Segment Open

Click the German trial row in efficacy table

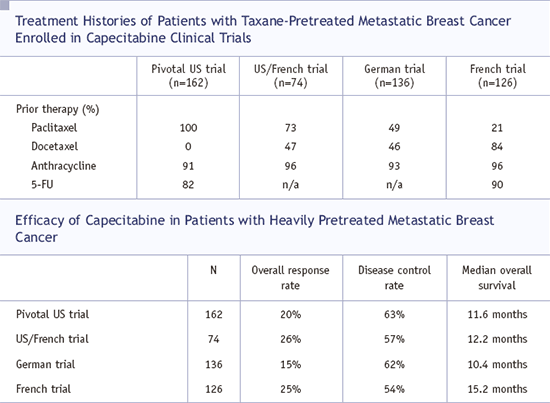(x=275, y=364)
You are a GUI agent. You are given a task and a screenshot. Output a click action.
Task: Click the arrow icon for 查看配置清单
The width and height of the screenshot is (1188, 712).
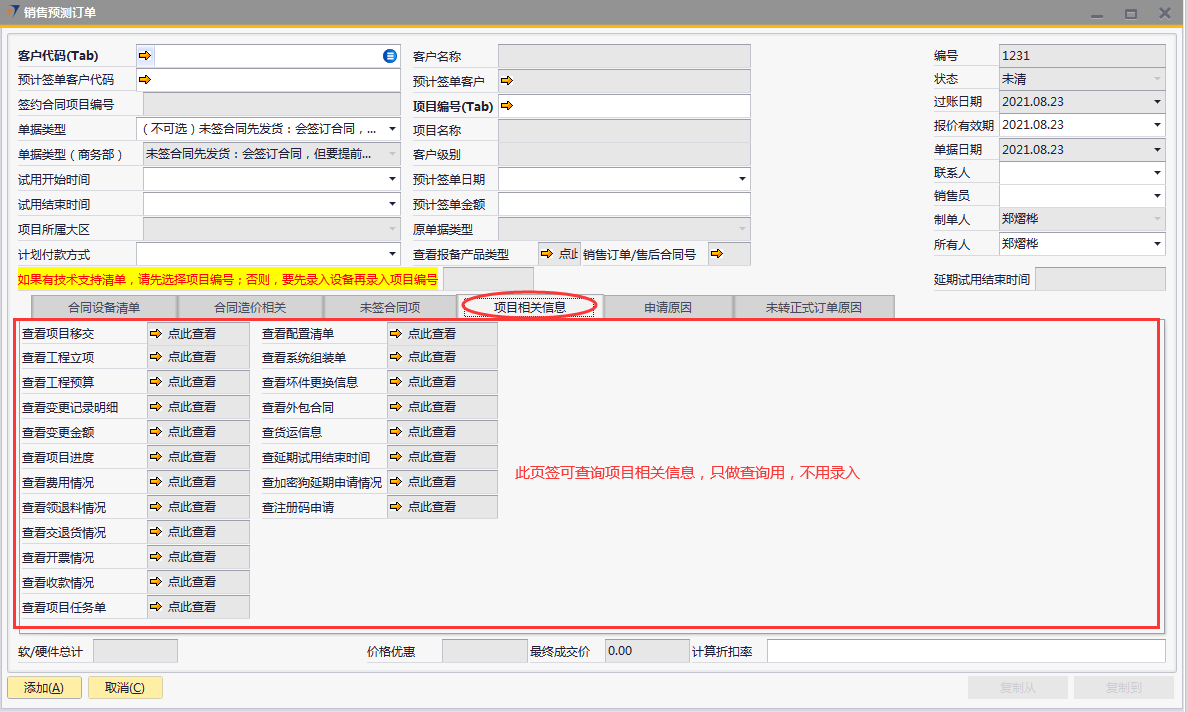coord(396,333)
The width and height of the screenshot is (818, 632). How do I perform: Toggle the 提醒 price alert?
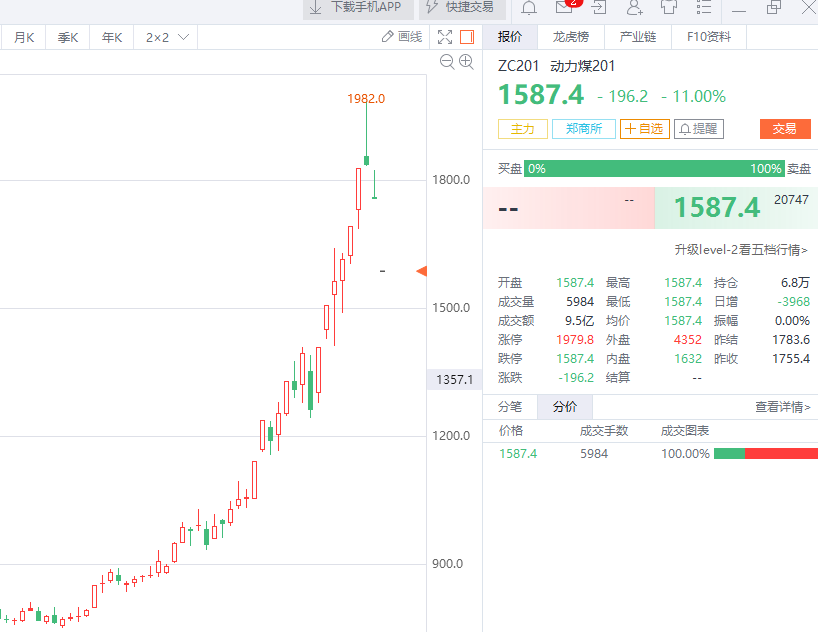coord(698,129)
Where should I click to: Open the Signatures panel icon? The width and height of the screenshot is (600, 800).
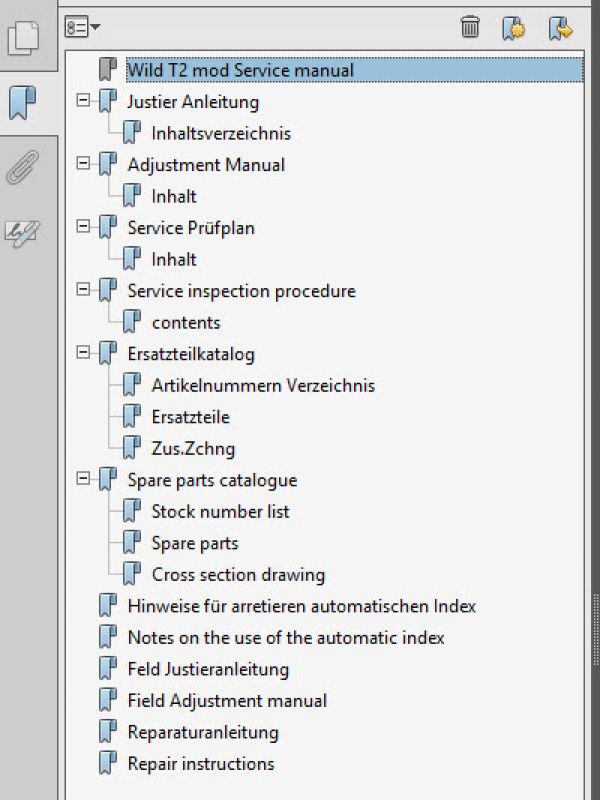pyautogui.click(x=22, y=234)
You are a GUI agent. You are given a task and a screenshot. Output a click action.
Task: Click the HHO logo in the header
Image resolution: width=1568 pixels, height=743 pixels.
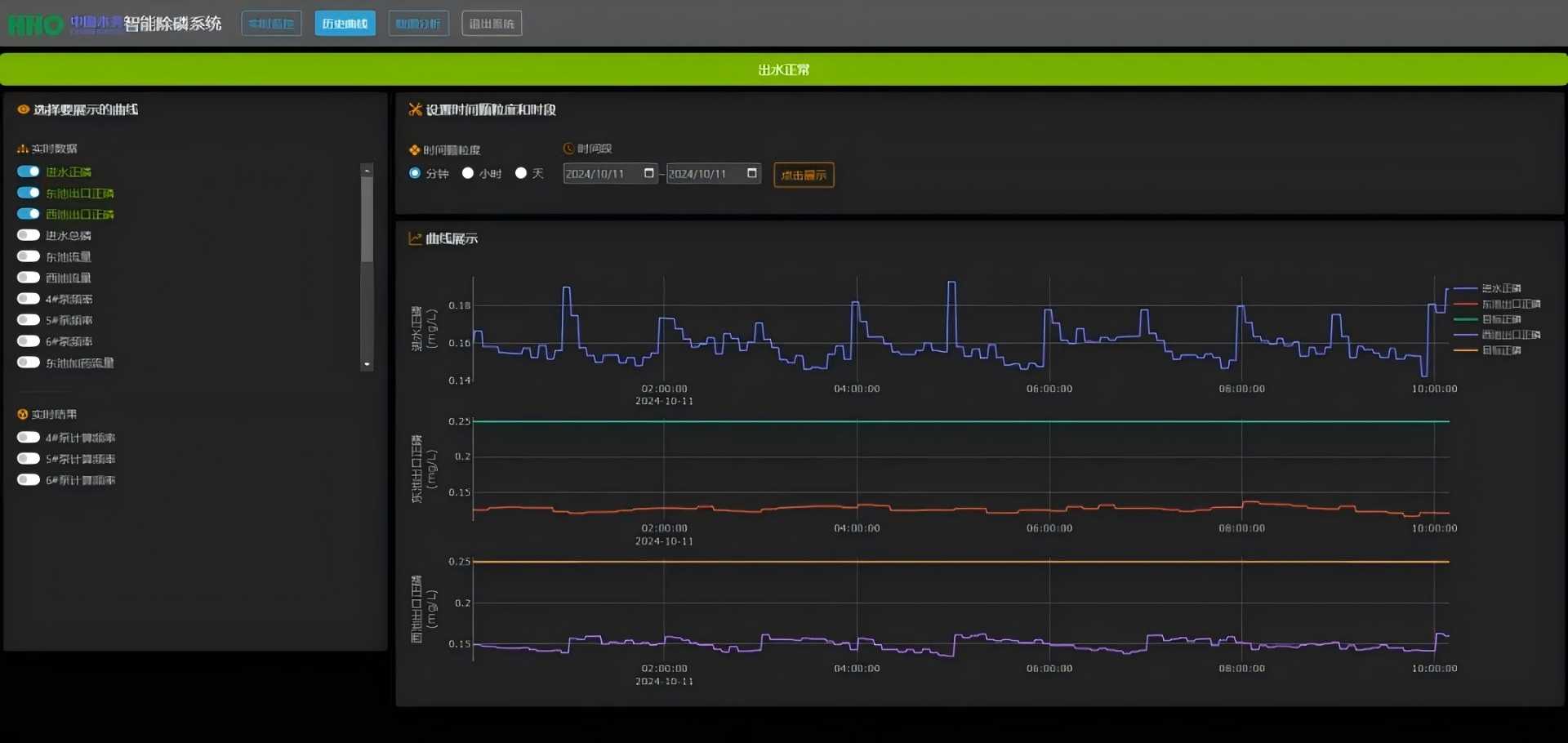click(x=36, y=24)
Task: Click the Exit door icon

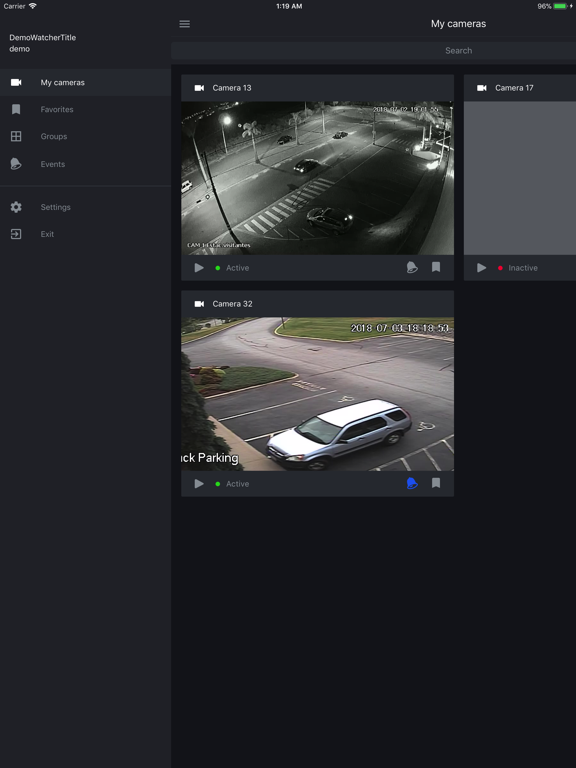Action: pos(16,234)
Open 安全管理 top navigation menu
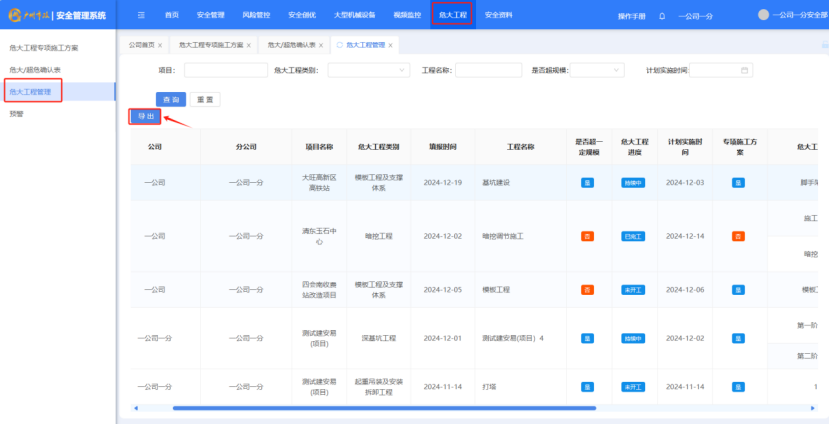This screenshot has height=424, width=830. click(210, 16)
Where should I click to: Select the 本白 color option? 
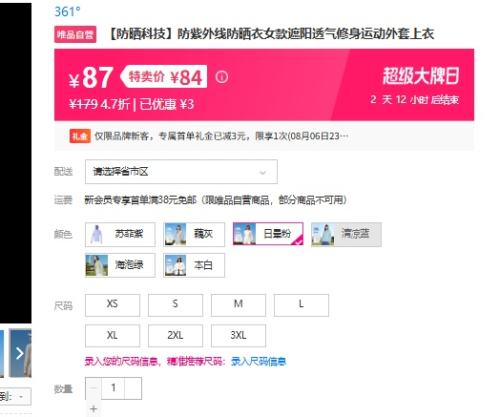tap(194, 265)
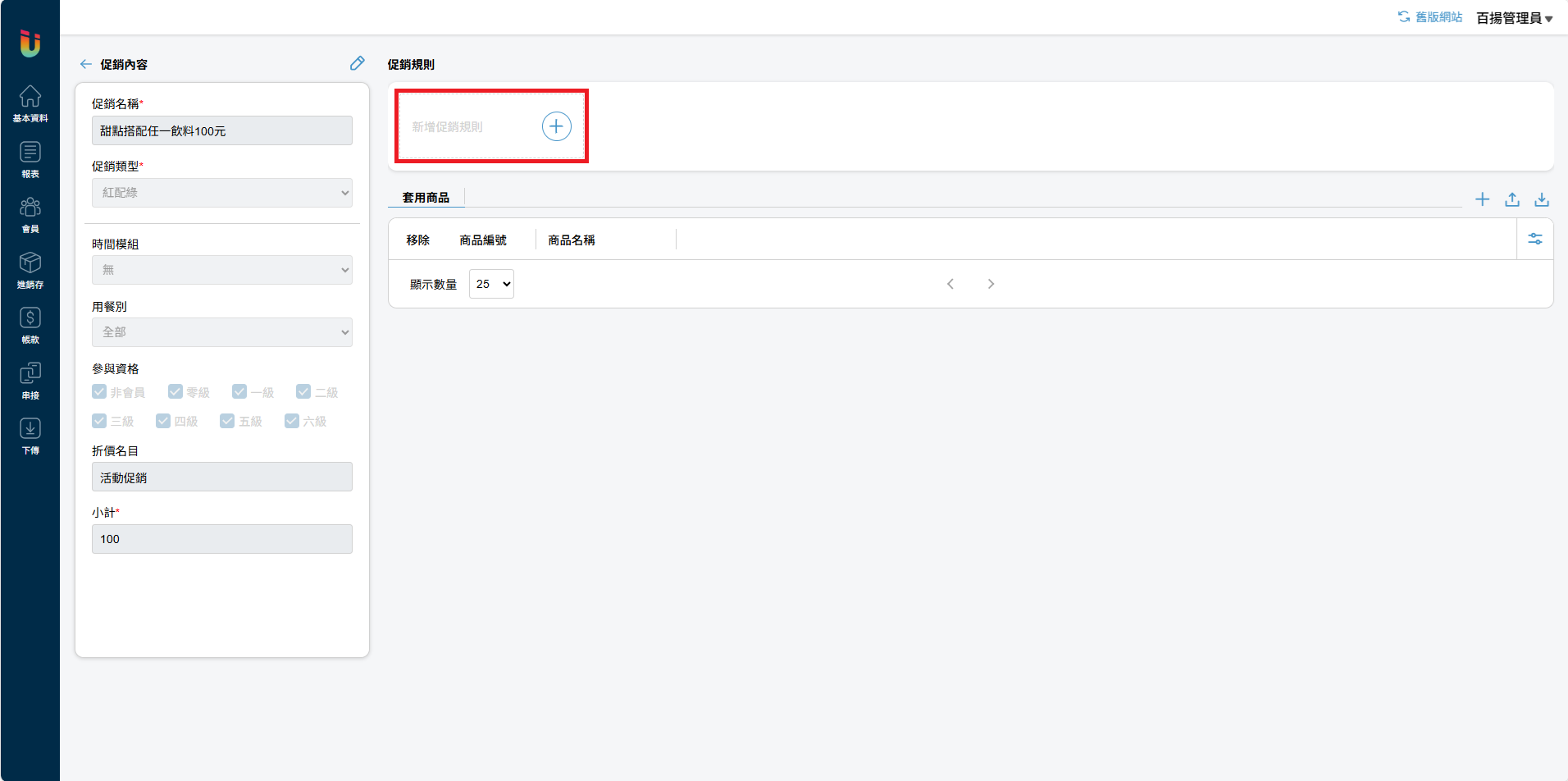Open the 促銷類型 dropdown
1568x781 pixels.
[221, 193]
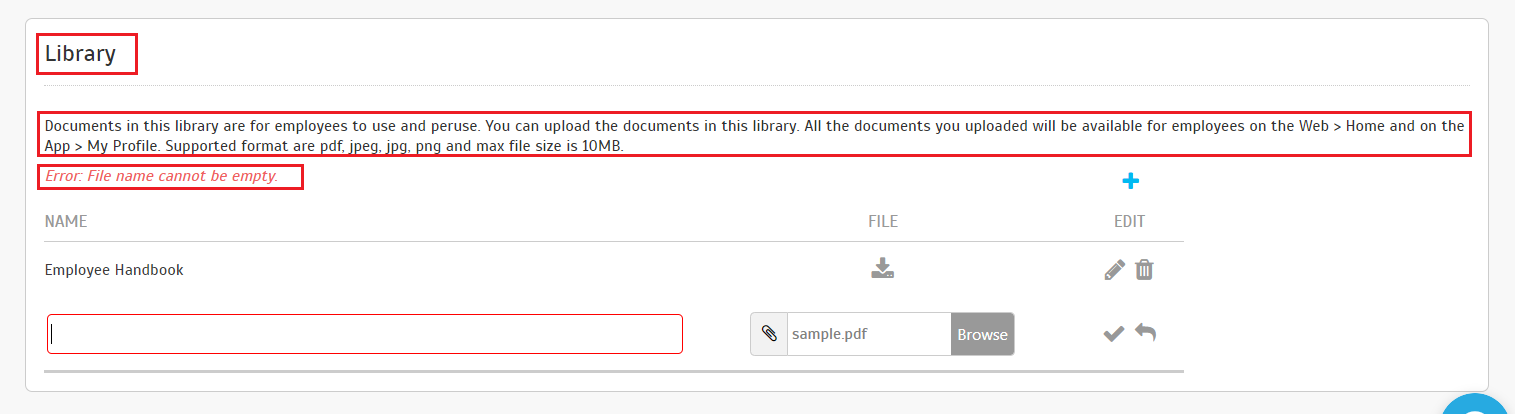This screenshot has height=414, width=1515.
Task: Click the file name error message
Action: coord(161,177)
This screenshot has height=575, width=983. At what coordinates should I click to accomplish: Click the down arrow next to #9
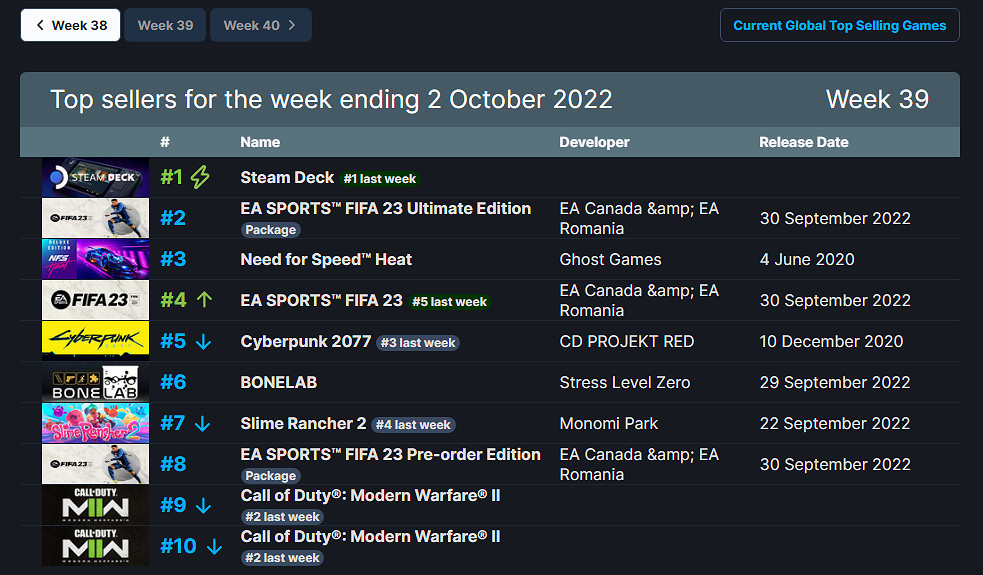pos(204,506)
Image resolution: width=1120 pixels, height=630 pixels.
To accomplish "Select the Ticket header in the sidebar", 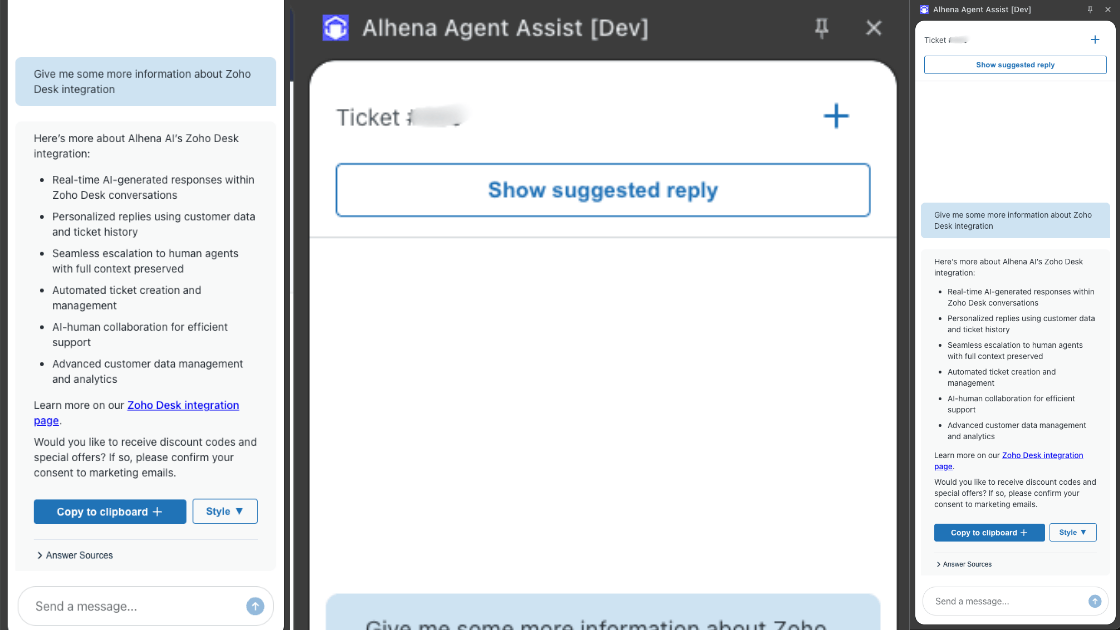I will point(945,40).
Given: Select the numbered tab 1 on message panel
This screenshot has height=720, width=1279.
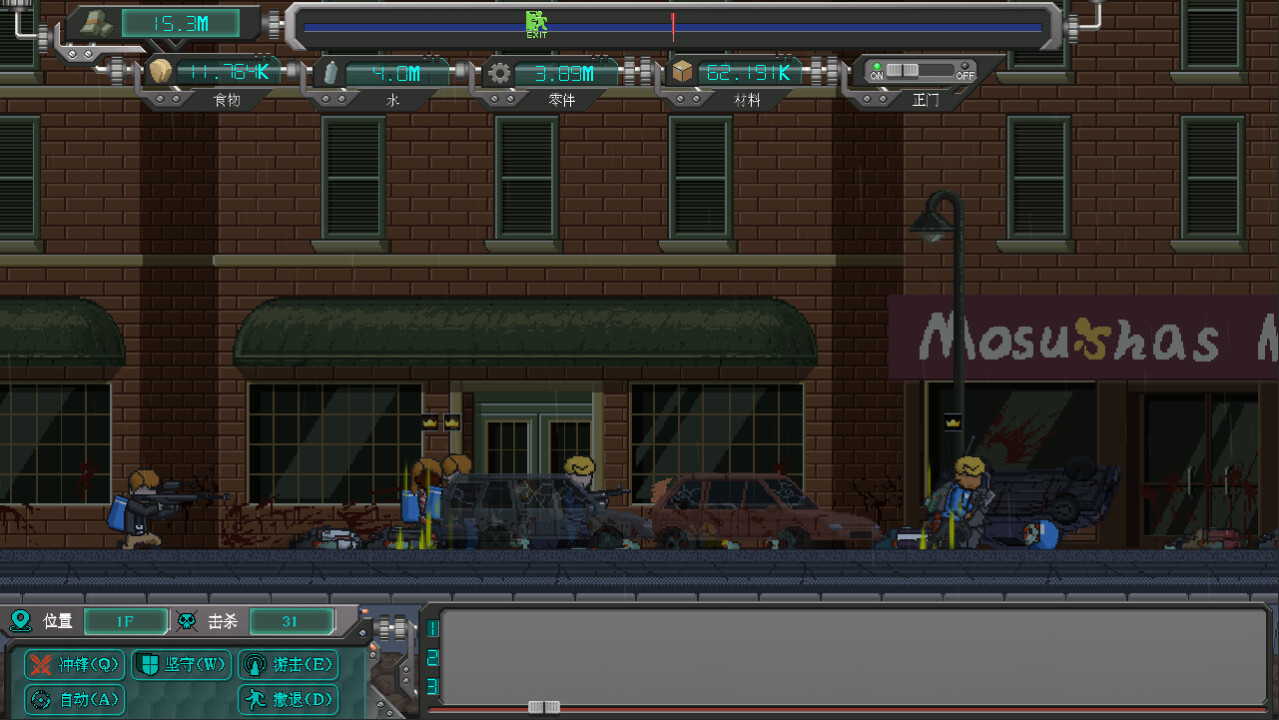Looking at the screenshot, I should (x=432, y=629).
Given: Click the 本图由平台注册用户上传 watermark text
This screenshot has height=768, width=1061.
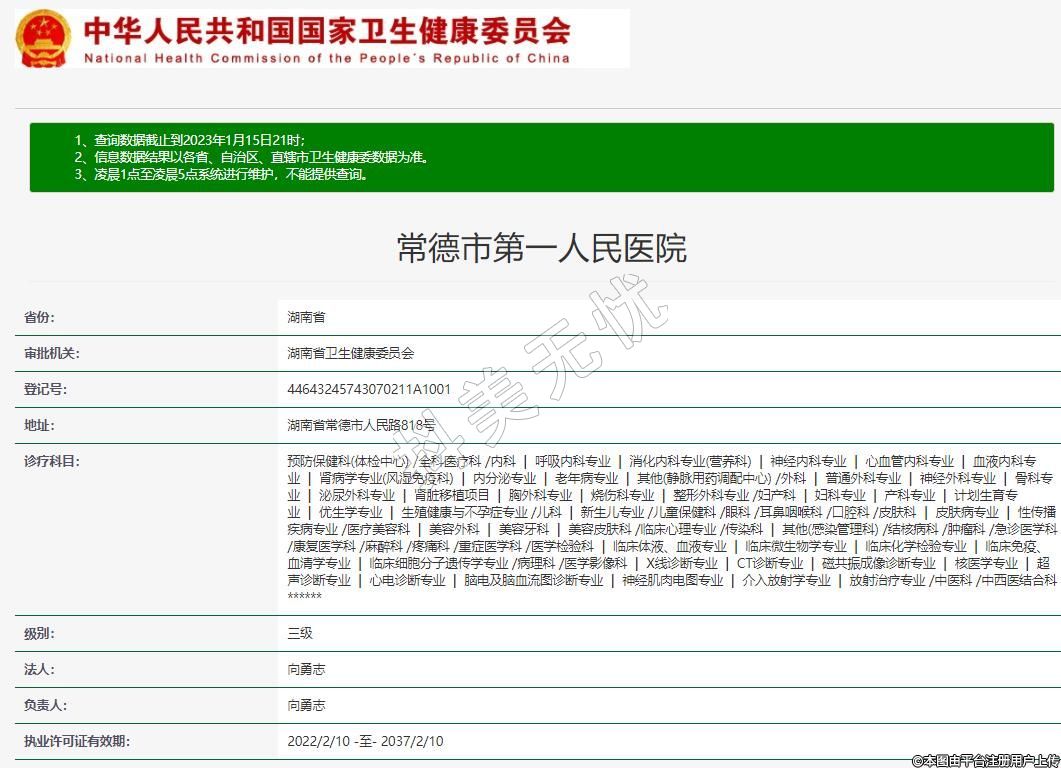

Segment Closed

WHAT IS NEEDED -> Exactly the lines from the one that contains "Given: Click the 本图由平台注册用户上传 watermark text" through the final line of the records above are needed, given again word for word, with every picture left out.

ANSWER SECTION ->
Given: Click the 本图由平台注册用户上传 watermark text
This screenshot has height=768, width=1061.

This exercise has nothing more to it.